# Mad Love From People On the Road



## Waygook (Sep 1, 2011)

My buddy and I just hitched from LA to San Fran; and here were our experiences:

We were baking in the sun at an on-ramp in Ventura, feeling like crap because we weren't getting any love from passing cars, when all of the sudden an SUV pulled over. It was a brilliant young couple, with a shoe full of grass in their back seat. They not only dropped us off at a better spot to hitch out of, but also handed us everything in the shoe. And 20 minutes later, they picked us up again!

We helped some dude at the Goleta Amtrak station change a tire and the next morning we woke up- hungry and broke- and found McDonald breakfast platters under our benches.

We were picked up by a stoned fire-captain. We did not catch on fire at all during that ride.

This pregnant girl picked us up and drove us 120 miles. We gave her gas money and she used it to buy us Tecate beers at the gas station. My buddy and I chugged ours. She chugged too. Pregnant girls can drink like frat boys.

I found a green bandana. I carried said bandana all morning. During breakfast I realized it was covered in human shit. I abruptly ditched it. But then, I found a nice shirt in someone's trash. So, it was all good.

I met a punk on a train who was going to see his daughter for the first time. He asked me if I liked Tequila. I said yes. He gave me tequila and a half-gram of blow and wished me a pleasant train ride.

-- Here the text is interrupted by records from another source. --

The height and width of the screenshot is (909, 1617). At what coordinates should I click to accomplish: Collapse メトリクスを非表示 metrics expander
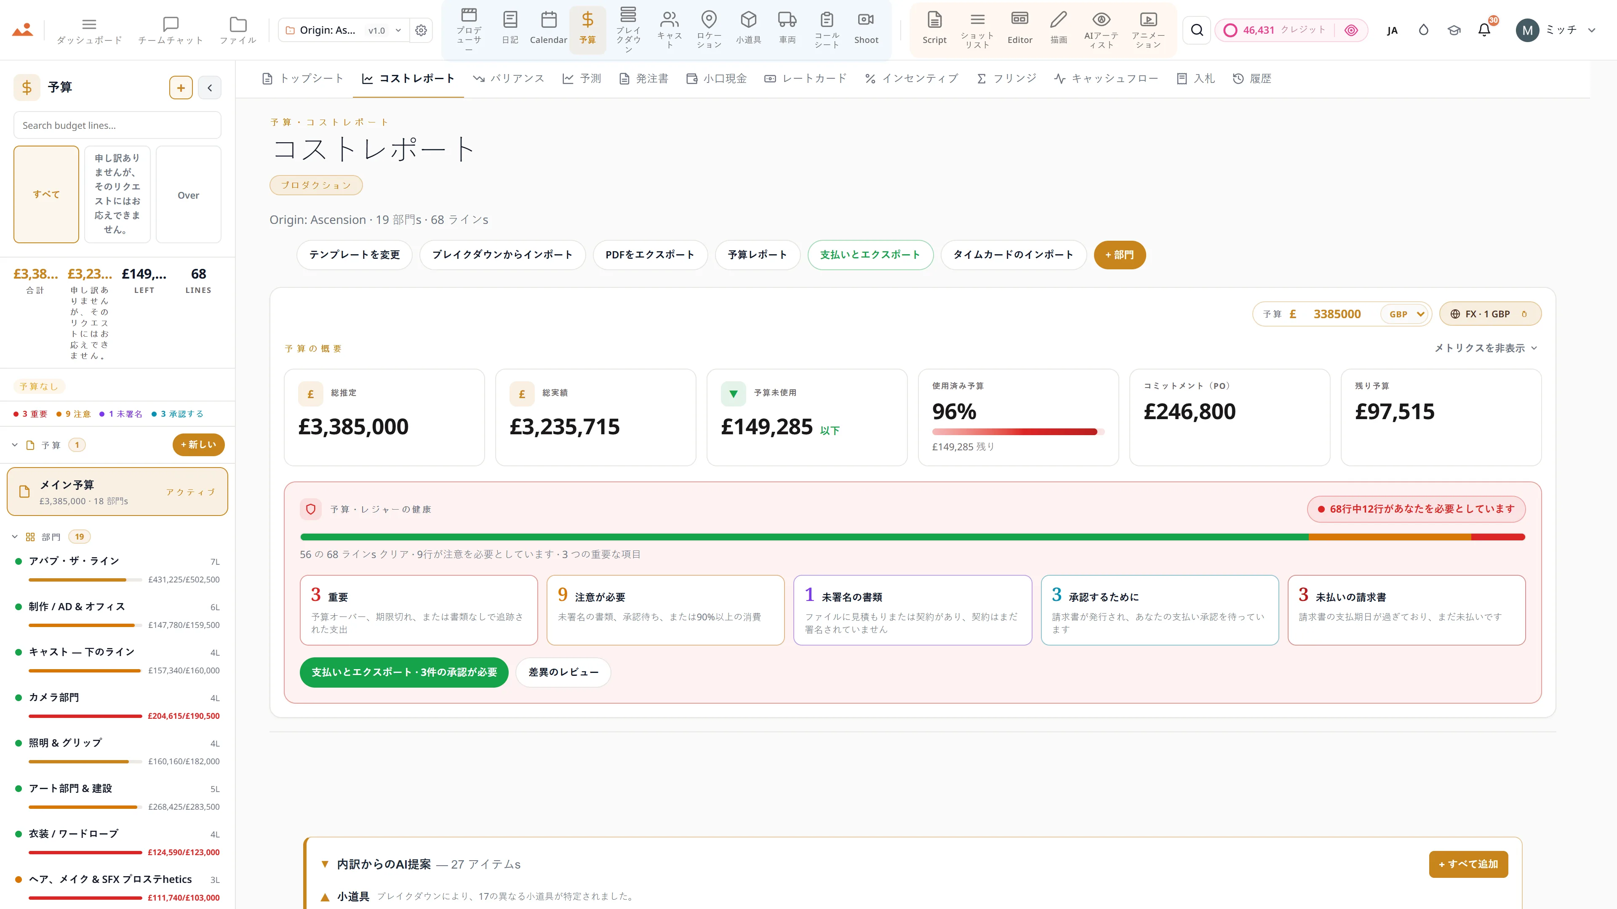click(1485, 348)
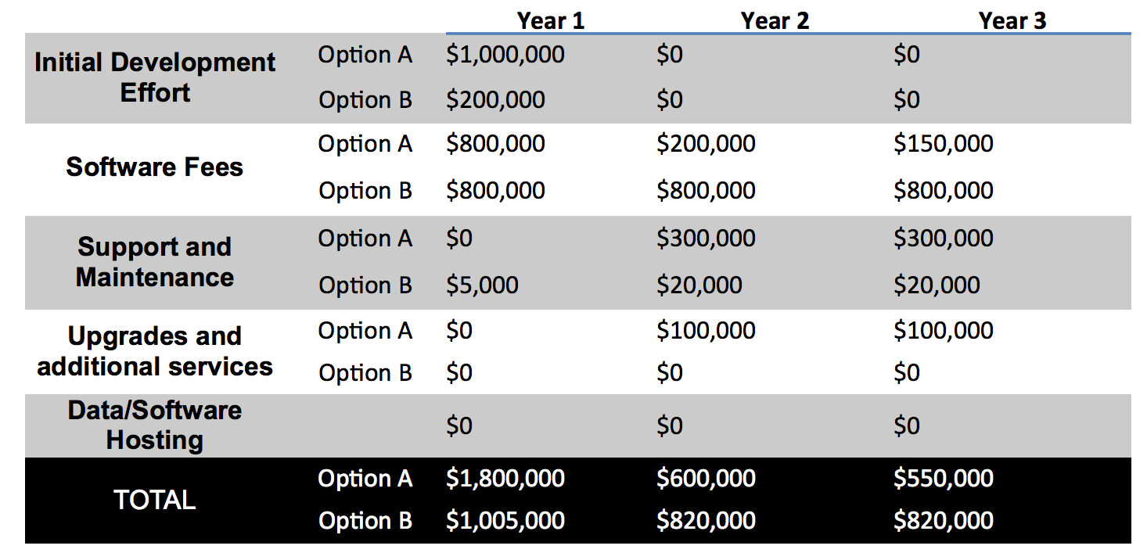Viewport: 1147px width, 560px height.
Task: Select Total Option B Year 1 $1,005,000
Action: coord(505,521)
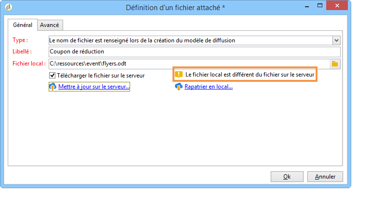
Task: Click the yellow warning exclamation icon
Action: click(179, 75)
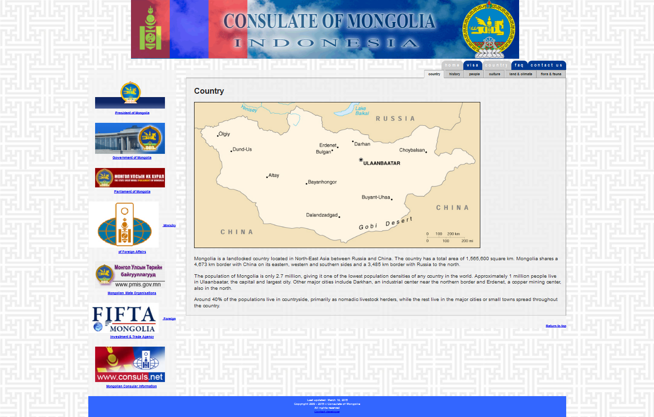654x417 pixels.
Task: Open the faq tab
Action: pos(519,65)
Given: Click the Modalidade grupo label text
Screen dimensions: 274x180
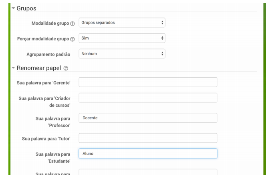Looking at the screenshot, I should pyautogui.click(x=50, y=24).
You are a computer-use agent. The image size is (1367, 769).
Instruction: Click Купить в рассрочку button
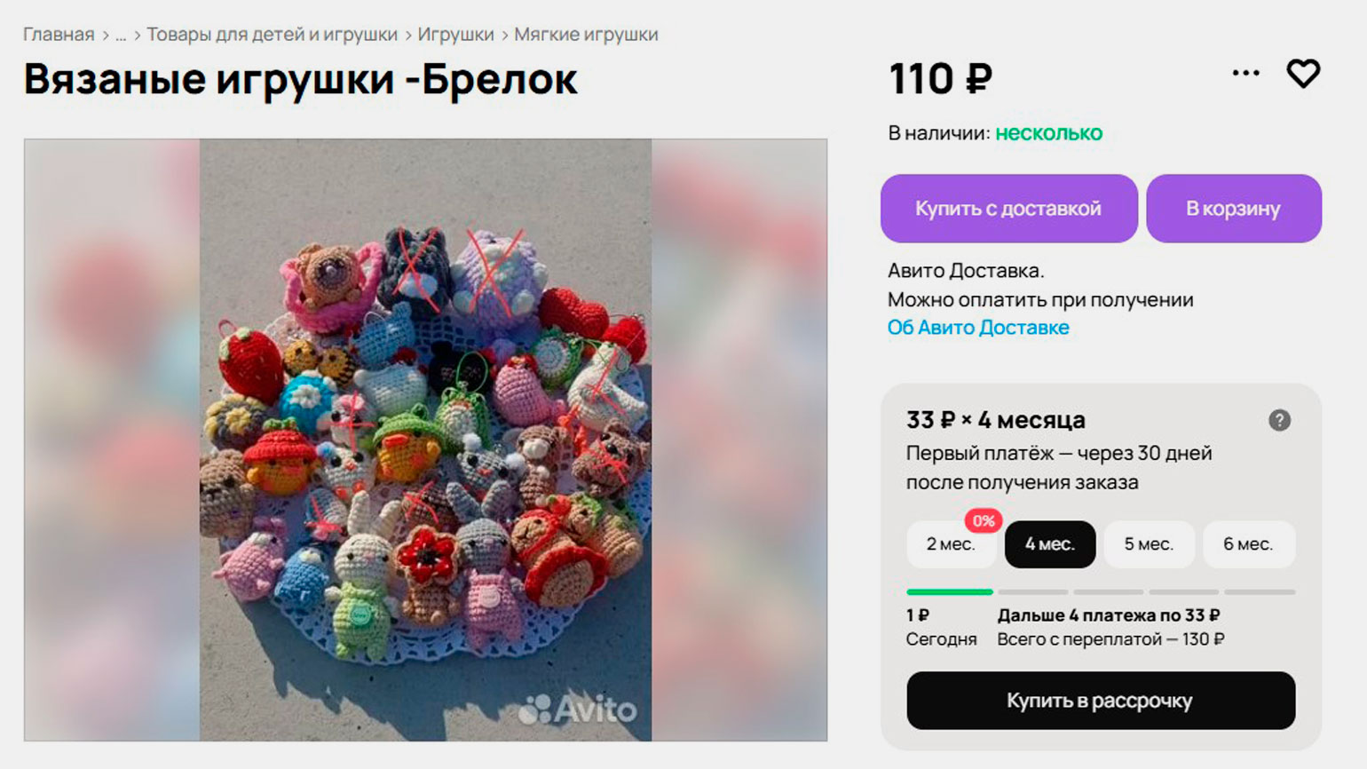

I have only met one scary person on the road so far. And that person bought me lunch. Hitching is alive and well, and there are still goodpeople out there.


----------



## xRastaxRuggzx (Sep 2, 2011)

sounds like you had a good time. Ventura can have some cool folks there. I had some cops give me a ride out to SB from there in exchange for a promise that next time I get a job. happy trails.


----------